Although Ocasio-Cortez has coined celebrity-like status across the country, the question that still looms is how the progressive generation of voters “might actually ‘seize’ power and ‘rewrite the rules,’” Kazin wrote. 

“For sure, [Representative] Ocasio-Cortez is very good at drawing media and public attention, and she does give the appearance of having moved the Democratic Party' brand further left,” Kevin R. Kosar, a resident scholar at the American Enterprise Institute, said. “How effective she has been at governing is less clear to me. Her salience has enabled the GOP to hammer the Democrats as the party of socialism, a message that is effective.” 

Kosar added, “To date, she also has not managed to get the minimum wage raised to $15, a signature issue for her.”

While Ocasio-Cortez’s priorities like the $10 trillion infrastructure and jobs package, a $15 federal minimum wage, universal student loan forgiveness, the Green New Deal and Medicare For All have been crucial Democratic talking points, nearly all of her legislative initiatives have not seen success on Capitol Hill.
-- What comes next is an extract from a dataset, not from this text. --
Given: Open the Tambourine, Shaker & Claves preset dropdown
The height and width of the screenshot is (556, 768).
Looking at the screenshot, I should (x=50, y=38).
“Somebody who had never run in a bigger election than a low turnout primary in New York City is not exactly the voice of the Democratic Party,” Shapiro said.  

The progressive faction of the Democratic Party has continued to flourish in recent years, but its ideas may not strongly represent the scope of the party’s ideology. But far-Left lawmakers and voters, however, do have one advantage among other intraparty divisions: they are confident that Democrats will evolve toward a more progressive edge. 

“She’s a compelling person… for those that don’t know her. The story is impressive. She’s handled herself well,” Shapiro said. “But . . . I could think of 100 people who better emblemize the Democratic Party than the only person in public life right now who’s known by her initials.”